The Middle East has long been a backwater for the world's ratings agencies. Only the Cyprus-based Capital Intelligence offered a comprehensive coverage of the financial institutions in the region, and sovereign ratings by the leading raters were limited to non-Arab countries, such as Turkey, Pakistan and Israel.

In 1995, the picture has been transformed. The US agencies Moody's Investors Services, Standard & Poor's (S&P) and Thomson Bankwatch, as well as the London-based IBCA have all begun expanding their coverage to include the region. So far, the focus is on the region's financial institutions, but sovereign ratings too will become a more common feature of the financial landscape as the appetite for international capital grows.

The latest international bond issue from the region, was Israel's Yankee bond, that is dollar-denominated paper sold in the US market. The issue raised $250 million and was three-times oversubscribed. It followed the upgrading of Israel's sovereign rating by Moody's and S&P into the A-category. A Yankee bond requires at least two ratings if it is to attract the US pension funds and institutional investors, and an A-category rating reduced the cost of the issue to Israel.

Investors in Eurobond issues, dollar denominated paper sold in the European market, are less demanding, and one rating is usually adequate. In the case of Lebanon even one rating proved unnecessary, after it successfully raised $700 million with two Eurobond issues. However, the success was largely assured by the high price the government was willing to pay, and perhaps more importantly many of the investors targeted were Lebanese who knew the local market.

'The issue is what you get by rating,' says Paul Raphael, managing director at Merrill Lynch (ML). His bank has advised the governments of Israel, Jordan and Tunisia in their approach to the rating agencies. In Lebanon's case a rating would have been superfluous, but for other countries a rating can be advantageous when 'the perception is worse than the reality,' he says.
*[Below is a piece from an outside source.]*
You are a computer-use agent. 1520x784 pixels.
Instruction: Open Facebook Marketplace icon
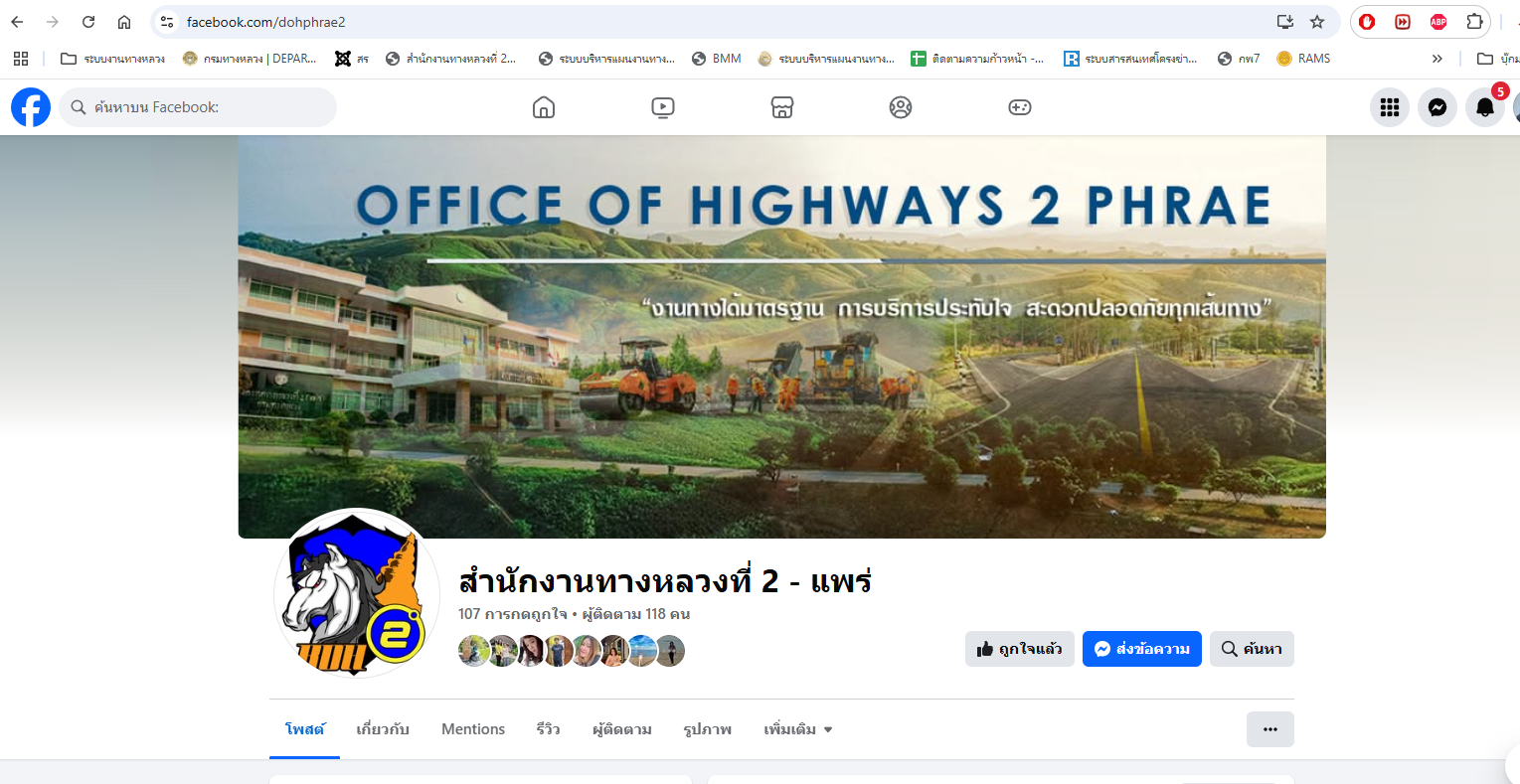[782, 107]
Tunisia's macroeconomic achievements were underscored when the country achieved an investment grade rating from both Moody's and IBCA. Until now, Tunis has tapped only the samurai bond market, that is yen-denominated paper sold in Japan. But the US ratings will open a broader range of markets, enabling the country to diversify its commercial borrowing, which will also attract a higher international profile. Tunisia is now considering a US or European issue.

Jordan is the only other Arab country to receive a rating from the leading US raters, which indicates an intention to approach the international markets. 'The policy of ratings agencies is to attribute a rating to a specific issue, but it is acknowledged that a rating has other benefits,' says William Mendenhall, vice-president of the ratings advisory service at ML. One of those benefits is that ratings are closely followed by multinationals looking for direct investment opportunities.

Other Arab countries could soon follow the lead set by Jordan and Tunisia. 'Lebanon at some point will have to get rated as it looks for increasing amounts of capital for reconstruction,' says Raphael. Other candidates could be Morocco, Qatar and Oman.

However, the advantages of a rating for other Gulf countries are less clear. Few are ready to have their treasuries opened to public scrutiny, and countries such as Saudi Arabia, Kuwait and UAE can still find cheap funds through loan syndications arranged by close relationship banks.

Yet, for the rest of the Middle East a rating shows the commitment to an open economic policy that international investors demand. 'The mere act of submitting to the external discipline of rating - and it is a very public discipline - shows willingness to give more weight to that sort of financial prudence,' says Mendenhall. The raters are likely to become an increasingly important part of the Middle East's attempts to attract a greater share of international capital flows.